Swahili is the national language of Kenya. It is taught in schools all over the country. It is the second language for students – their first language is their tribal language.
The origins of the Swahili language are a bit unsure. Swahili is considered a Bantu language. Its grammatical structure is the same as other Bantu languages. The earliest known existence of Swahili is in the 2nd century AD. A document written at that time says that merchants from Southern Arabia visiting the coast used to speak with the natives in Swahili. Another possibility is the Swahili language originated from Arabs and Persians who moved to the coast – although it’s really only the vocabulary of Swahili that is Arabian and Persian – not the grammar.
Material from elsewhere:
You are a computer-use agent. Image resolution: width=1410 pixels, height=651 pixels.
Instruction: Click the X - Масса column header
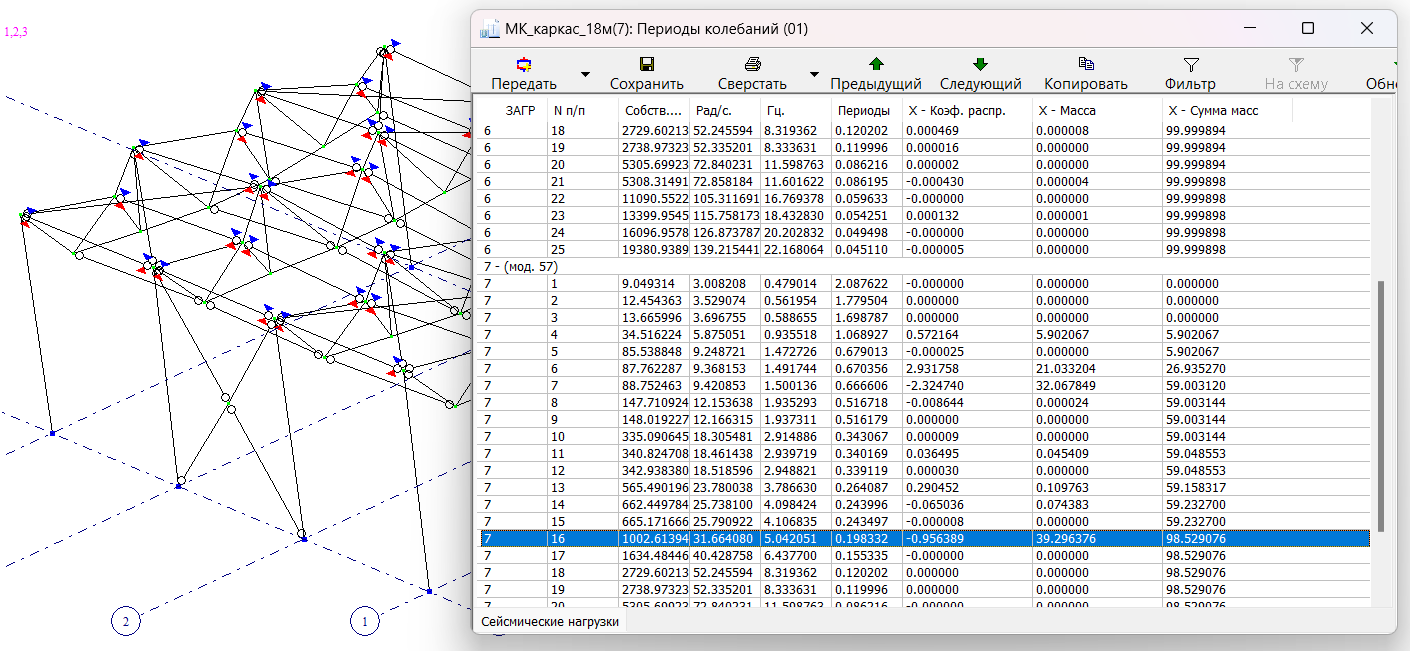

The Swahili language remained spoken only on the coast until about 200 years ago when settlers began to make their way west into the interior of East Africa.
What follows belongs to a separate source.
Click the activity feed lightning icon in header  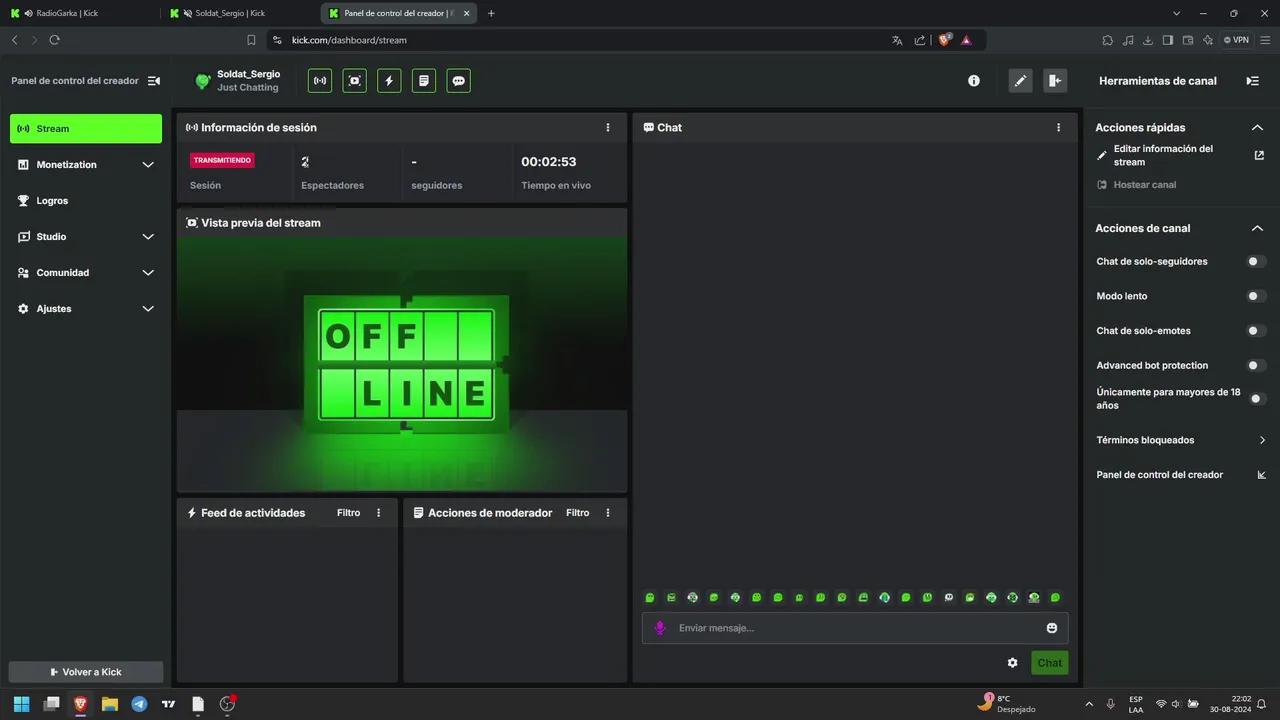tap(389, 81)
The Arabs and Persians had a huge influence on the Swahili language. In fact, almost every culture that has attempted to control East Africa made it’s own impact on the Swahili language. The Swahili language is a sort of melting pot of many languages. Here are some examples:
|Words with Bantu origins:
moja = one
mbili = two
|Words borrowed from Arabic:
sita = six
saba = seven
|Words borrowed from Persian:
chai = tea
serikali = government
|Words borrowed from Portuguese:
meza = table
pesa = money
|Words borrowed from English:
penseli = pencil
baiskeli = bicycle
|Words borrowed from German:
shule = school
hela = German coin
Swahili is spoken in many East African countries including Kenya, Tanzania, Zambia, Malawi, South Africa, and Uganda. In fact, Swahili is now the seventh most spoken language in the world.
Swahili is making it’s way into our popular culture. Lionel Richie had a hit some ‘All Night Long’ in 1983 which featured a Swahili word in the chorus:
Karamu means ‘party’ in Swahili.
Disney’s ‘The Lion King’ had many names taken from Swahili. Simba which means ‘lion’, Rafiki means ‘friend’, Pumba (pumbaa) means fool, and the song Hakuna Matata means ‘there are no worries’. At Disney World, there is a place called ‘Harambe Village’ taken from the Swahili word Harambee meaning ‘Let’s pull together’.
World radio stations like the BBC carry programming in Swahili. If you have a world band or shortwave radio this is a great way to listen and learn Swahili.